- Artikel
++++++++

Mitte 2008 nahm der Umbau der Brinkhoffstraße konkrete Züge an. Zunächst wurde die Fahrbahn bis zur Einmündung der Bahnhofstraße saniert. Im November desselben Jahres schließlich sperrte die Stadt die Durchfahrt unter den Brücken und ließ die dort noch liegenden Gleise beseitigen.

[08] Luftaufnahme des Bereichs zwischen Hauptbahnhof und Dortmunder U
© RVR, 1990, Datenlizenz Deutschland - Namensnennung – Version 2.0

Das rund sechs Jahre nach der Stilllegung angefertigte Luftbild zeigt die keulenförmige Grünfläche mit der Straßenbahnstrecke an ihrer Südflanke. Die Gleise auf der Brinkhoffstraße sind erkennbar, ebenso der Schleifenkreis, der um das westliche Ende der Grünanlage führte. Die Bahnhofstraße war damals noch ein großer Parkplatz, bevor der Bahnhofsvorplatz umgestaltet und eine Tiefgarage gebaut wurde.

++++++++

Datensatzeinträge
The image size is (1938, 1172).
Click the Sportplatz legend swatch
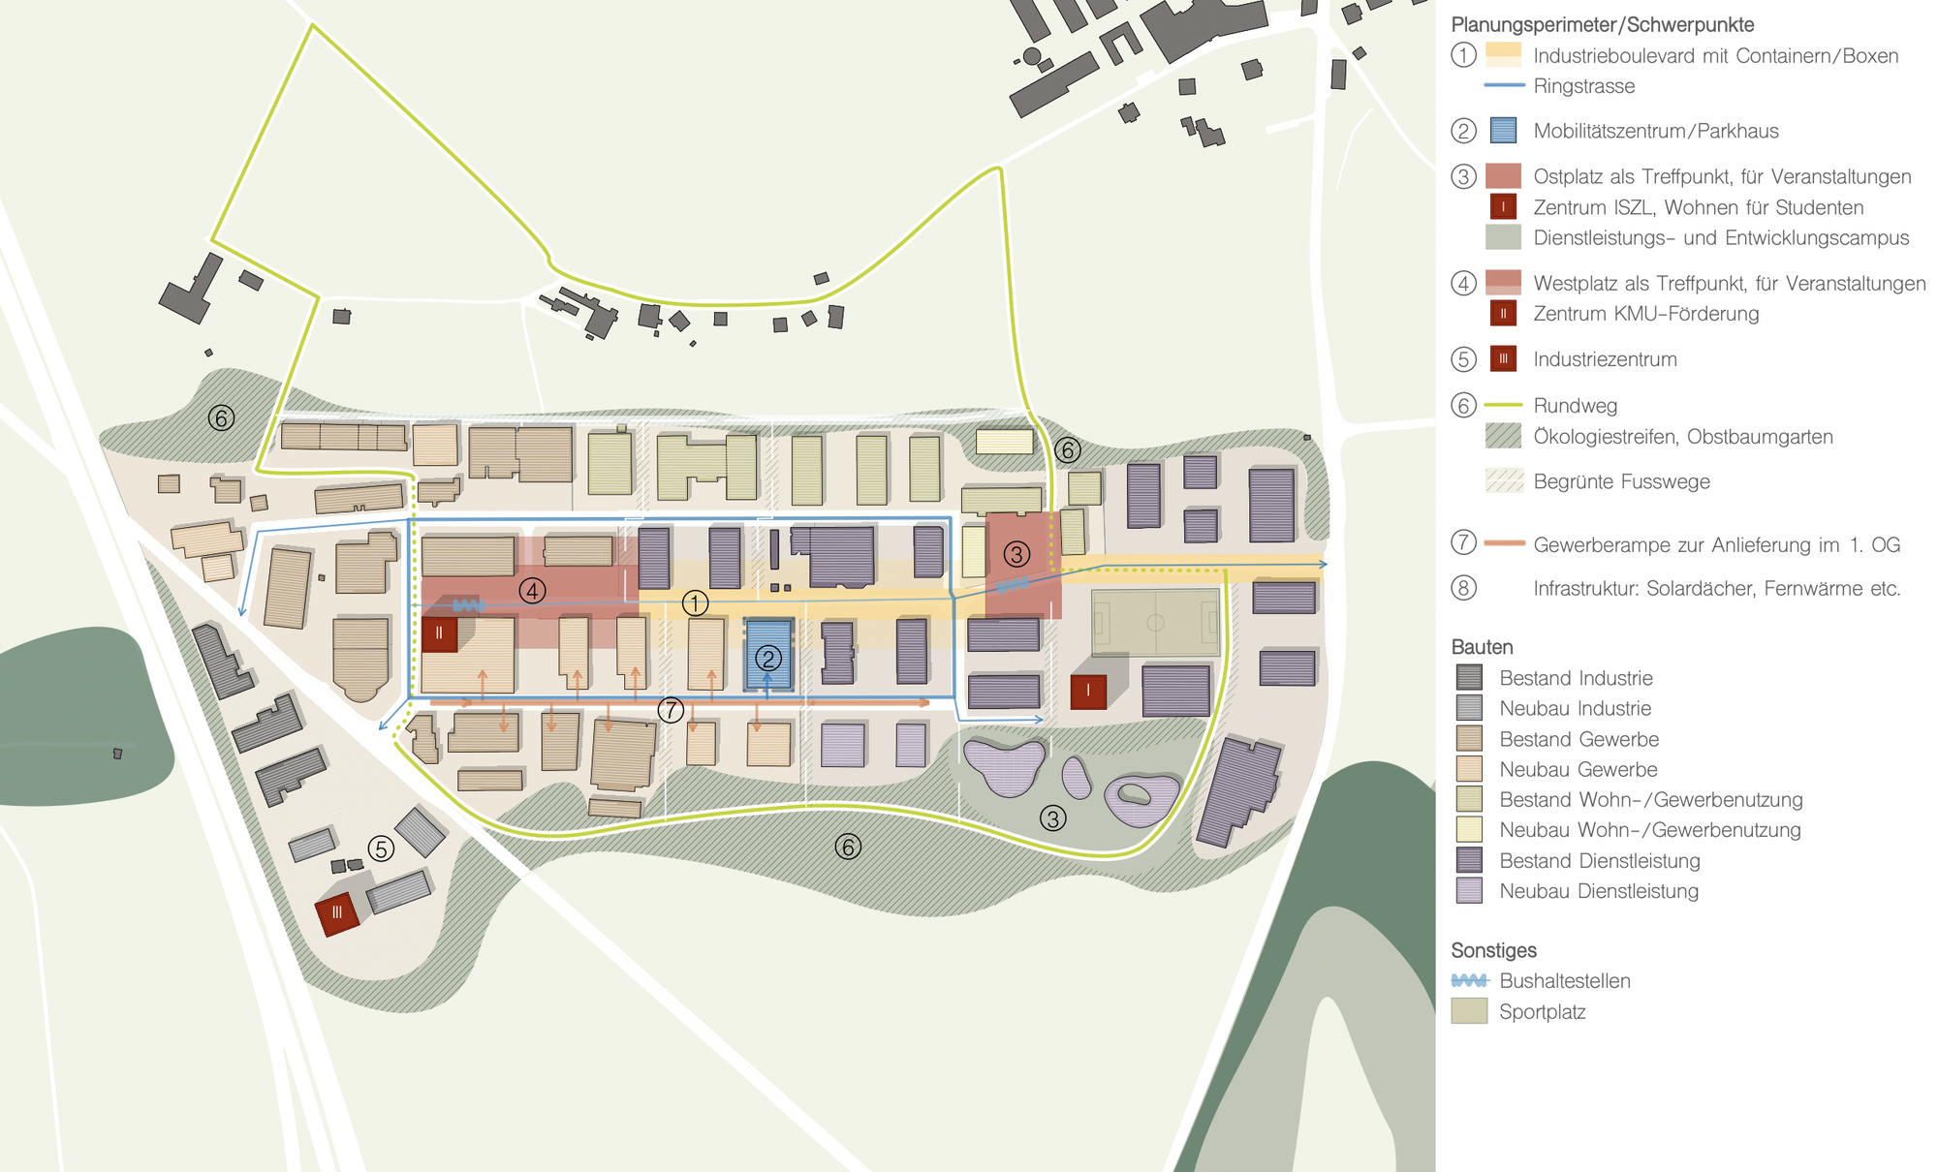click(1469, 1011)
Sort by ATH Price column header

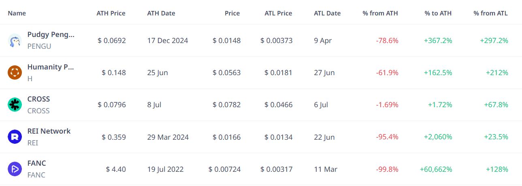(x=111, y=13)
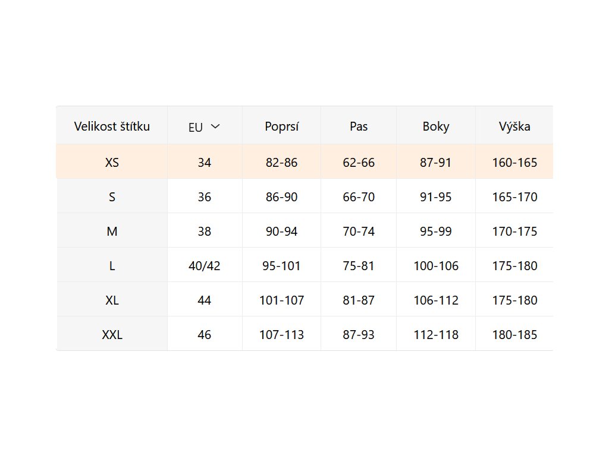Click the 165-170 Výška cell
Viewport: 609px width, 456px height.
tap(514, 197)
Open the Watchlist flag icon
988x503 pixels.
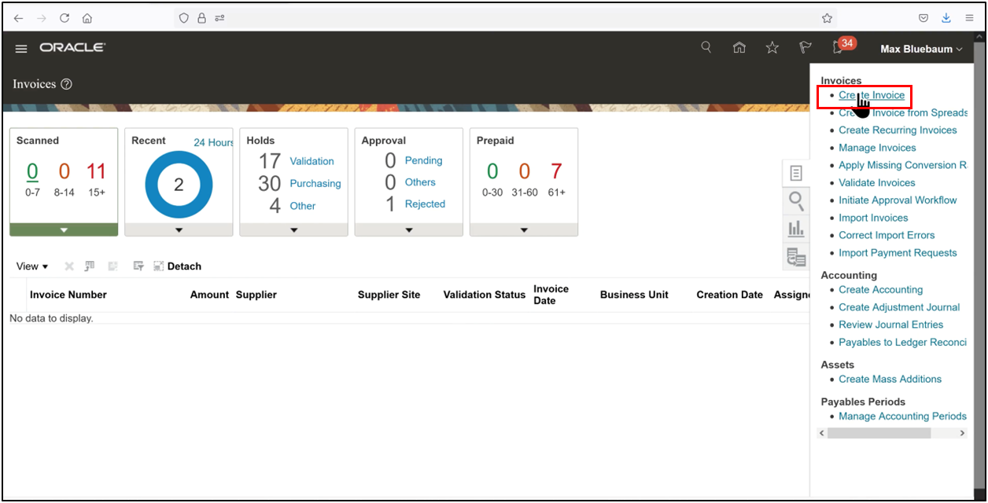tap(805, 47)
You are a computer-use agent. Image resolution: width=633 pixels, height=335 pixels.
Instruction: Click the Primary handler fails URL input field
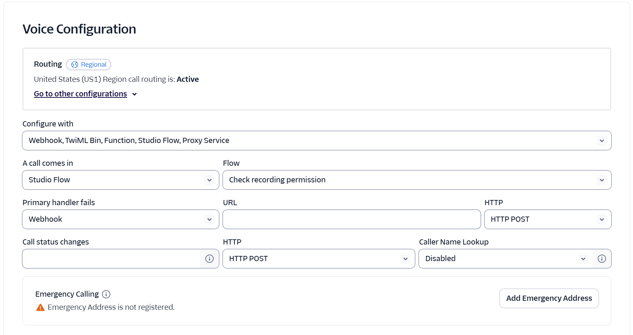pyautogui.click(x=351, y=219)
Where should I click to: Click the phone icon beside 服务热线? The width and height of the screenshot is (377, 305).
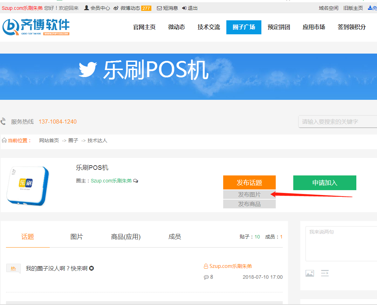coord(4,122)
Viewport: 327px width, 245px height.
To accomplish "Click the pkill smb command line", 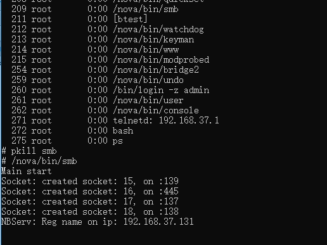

++++++++

- Aufgaben
1 – Was ließ die Stadt laut dem Artikel zur Brinkhoffstraße im November 2008 unter den Brücken beseitigen?
2 – Zähle alle Maßnahmen auf, die der Artikel zur Brinkhoffstraße für deren Umbau im Jahr 2008 nennt.

- Lösungen
1 – Die dort noch liegenden Gleise.

2 –
- Sanierung der Fahrbahn bis zur Einmündung der Bahnhofstraße
- Sperrung der Durchfahrt unter den Brücken
- Beseitigung der dort noch liegenden Gleise